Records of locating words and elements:

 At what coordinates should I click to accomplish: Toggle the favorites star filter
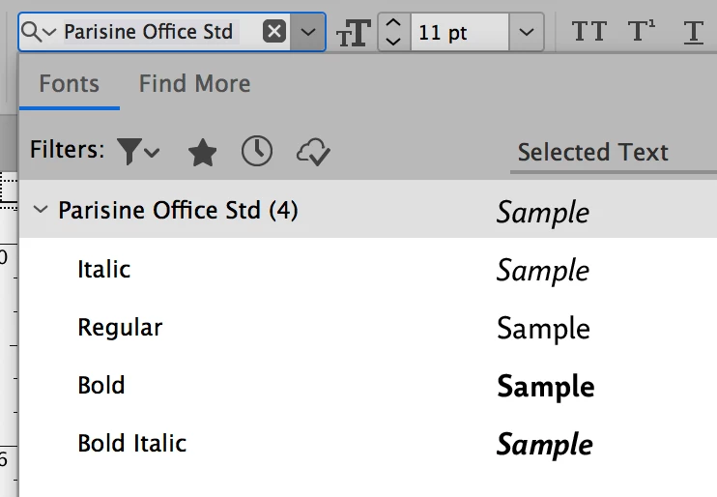pyautogui.click(x=202, y=152)
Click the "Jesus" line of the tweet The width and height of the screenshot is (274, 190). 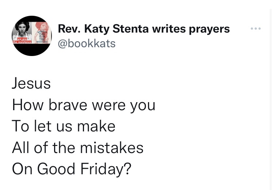(x=31, y=84)
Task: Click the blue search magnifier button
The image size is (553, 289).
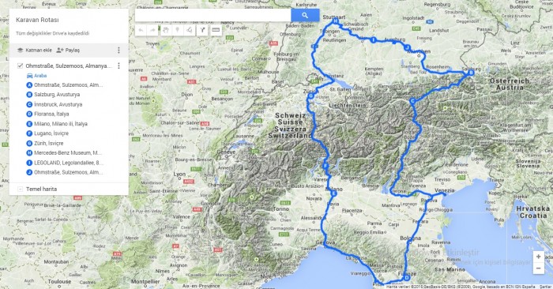Action: (305, 16)
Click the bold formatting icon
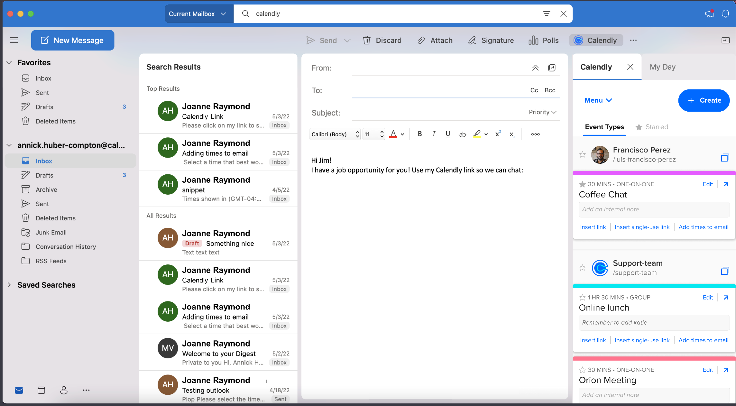This screenshot has width=736, height=406. click(x=420, y=134)
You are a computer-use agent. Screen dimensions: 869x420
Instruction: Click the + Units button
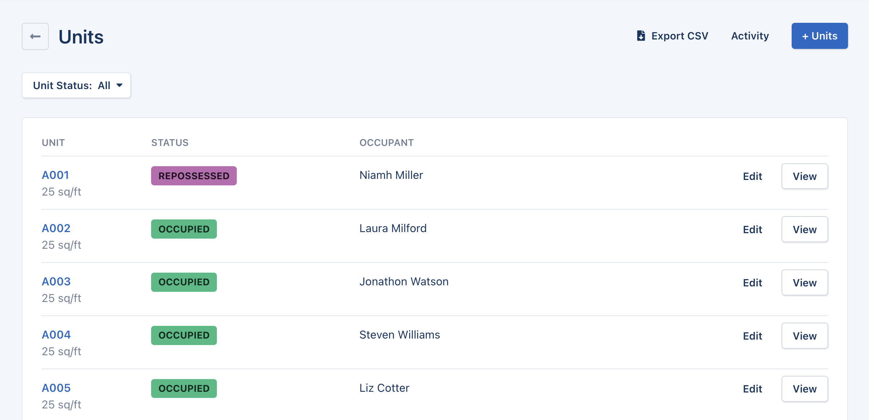coord(819,36)
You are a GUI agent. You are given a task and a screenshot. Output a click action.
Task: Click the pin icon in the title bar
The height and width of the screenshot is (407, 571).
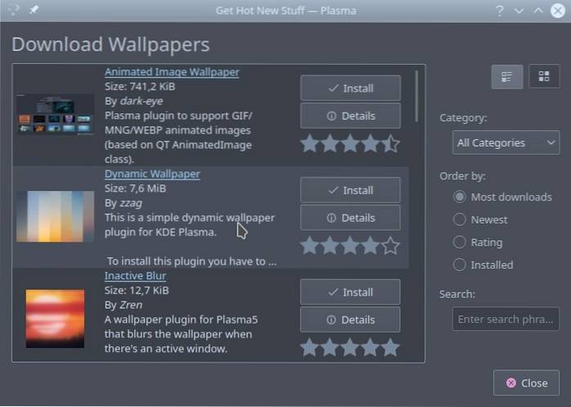click(34, 10)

Task instructions
Filter the rows above, copying each line that contains the word "button".

Result
Task: Click the blue search magnifier button
Instruction: Click the + Units button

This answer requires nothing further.